С тех пор как были написаны эти строки, прошло восемьдесят лет, многое на свете изменилось, изменилось многое и в Париже, но не трудолюбие французов. Я видел, как на севере Франции в 1915 году немецкие снаряды уничтожали города, видел древний Аррас разрушенным. Французы его отстроили. Настала Вторая мировая война; бомбы крошили и жгли города. Казалось, на этот раз не хватит сил, чтобы их отстроить, но люди их отстроили. Весной 1958 года я побывал в Нормандии; многие ее города и села были уничтожены в годы последней войны. Я увидал современную архитектуру; минутами мне казалось, что я в Голландии или в Швеции. Но тотчас старое дерево, которое сберегли при планировке, башня, чудом уцелевшая, или старая ферма напоминали, что это край волшебных ковров Байё, Руанского собора и мопассановских крестьян. Парижские газеты теперь любят писать, расхваливая индустриальный подъем: «Франция меняет свое лицо». Вернее сказать: Франция меняет прическу, лицо ее не так-то легко поддается эстетическим или политическим операциям. Но бесспорно, что при восстановлении разрушенных городов Франции сказалось редкостное трудолюбие народа.

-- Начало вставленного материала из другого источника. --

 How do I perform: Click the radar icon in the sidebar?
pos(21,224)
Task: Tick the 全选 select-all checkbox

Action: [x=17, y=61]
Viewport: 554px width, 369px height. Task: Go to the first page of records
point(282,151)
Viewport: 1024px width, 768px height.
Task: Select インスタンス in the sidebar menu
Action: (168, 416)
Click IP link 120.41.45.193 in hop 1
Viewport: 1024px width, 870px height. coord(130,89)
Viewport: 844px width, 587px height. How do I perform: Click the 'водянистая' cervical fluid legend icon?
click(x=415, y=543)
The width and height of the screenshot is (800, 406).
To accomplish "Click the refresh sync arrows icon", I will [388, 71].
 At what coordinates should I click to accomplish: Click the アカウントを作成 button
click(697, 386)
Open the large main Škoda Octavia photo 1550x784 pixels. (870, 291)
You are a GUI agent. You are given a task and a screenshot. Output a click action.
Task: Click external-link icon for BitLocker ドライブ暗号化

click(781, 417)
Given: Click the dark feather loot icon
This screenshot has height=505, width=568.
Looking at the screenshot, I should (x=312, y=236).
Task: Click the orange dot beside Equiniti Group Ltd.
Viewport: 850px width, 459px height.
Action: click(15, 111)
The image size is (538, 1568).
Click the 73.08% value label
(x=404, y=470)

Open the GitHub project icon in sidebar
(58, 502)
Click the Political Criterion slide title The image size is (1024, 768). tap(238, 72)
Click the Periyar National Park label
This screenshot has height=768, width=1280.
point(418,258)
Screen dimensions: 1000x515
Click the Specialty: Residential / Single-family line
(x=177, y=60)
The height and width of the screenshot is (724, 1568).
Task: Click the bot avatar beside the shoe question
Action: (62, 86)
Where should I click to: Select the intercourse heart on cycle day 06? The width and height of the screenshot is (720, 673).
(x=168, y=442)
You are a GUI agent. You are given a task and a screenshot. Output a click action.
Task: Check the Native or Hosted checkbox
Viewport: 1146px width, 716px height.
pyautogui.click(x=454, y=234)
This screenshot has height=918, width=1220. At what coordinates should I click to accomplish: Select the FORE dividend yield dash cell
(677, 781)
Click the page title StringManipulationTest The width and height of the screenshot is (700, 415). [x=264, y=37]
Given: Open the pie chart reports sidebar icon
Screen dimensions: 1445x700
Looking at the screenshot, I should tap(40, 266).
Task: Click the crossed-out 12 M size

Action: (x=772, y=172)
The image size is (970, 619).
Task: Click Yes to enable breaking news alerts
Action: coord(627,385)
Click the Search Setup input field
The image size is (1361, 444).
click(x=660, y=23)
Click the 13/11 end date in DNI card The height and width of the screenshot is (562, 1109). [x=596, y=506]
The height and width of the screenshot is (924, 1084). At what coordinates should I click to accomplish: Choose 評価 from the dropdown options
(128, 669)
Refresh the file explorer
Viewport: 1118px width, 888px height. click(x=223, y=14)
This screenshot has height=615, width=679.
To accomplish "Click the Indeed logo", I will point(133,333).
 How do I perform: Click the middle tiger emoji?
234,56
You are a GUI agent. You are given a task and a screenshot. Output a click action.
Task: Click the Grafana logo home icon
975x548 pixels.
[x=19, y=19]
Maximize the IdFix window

Если посмотреть на француза за работой, вначале кажется, что он все делает спустя рукава; он ворчит или шутит, как будто отмахивается от дела; в действительности он работает умело, вдохновенно – иначе работать он не умеет. После войны, в 1945 году, Франция мерзла, жила впроголодь, магазины были пустые. Тогда горняки показали настоящий героизм и дали Франции уголь. Винодел Бургундии возделывает свой крохотный участок с увлечением любителя, как будто лоза для него не хлеб насущный, а высокая забава. Владелица ресторана весь день, обливаясь потом, стоит у плиты; она уверяет, что в пятьдесят лет, накопив немного денег, бросит работу и будет в деревенской глуши разводить душистый горошек, но она не сможет оставить работу ни в пятьдесят лет, ни в шестьдесят – без работы ей скучно.
Бальзак ложился спать в шесть часов вечера. Он просыпался в полночь и шел к рабочему столу. Писал он, почти не останавливаясь, скрипучим пером (не гусиным, а вороньим) до семи часов утра. С семи до восьми отдыхал, потом правил корректуру и снова писал, писал. Часто ему приходилось в типографии у конторки при тусклом свете свечи часами править гранки.
Дидро писал до полуночи на чердаке, где помещалась его рабочая комната. Каждый день с трех часов до семи он сидел в типографии; трудно рассказать, каких трудов стоило ему издание Энциклопедии. Для того чтобы написать одну фразу, Флобер порой делал выписку из дюжины толстых книг. Золя, перед тем как сесть за роман, будь то «Чрево Парижа» или «Нана», беседовал с сотнями людей, записывал, обдумывая свои заметки. Трудно себе представить, сколько написал этот человек! Одни его статьи, собранные в книги, составили бы полтораста толстых томов.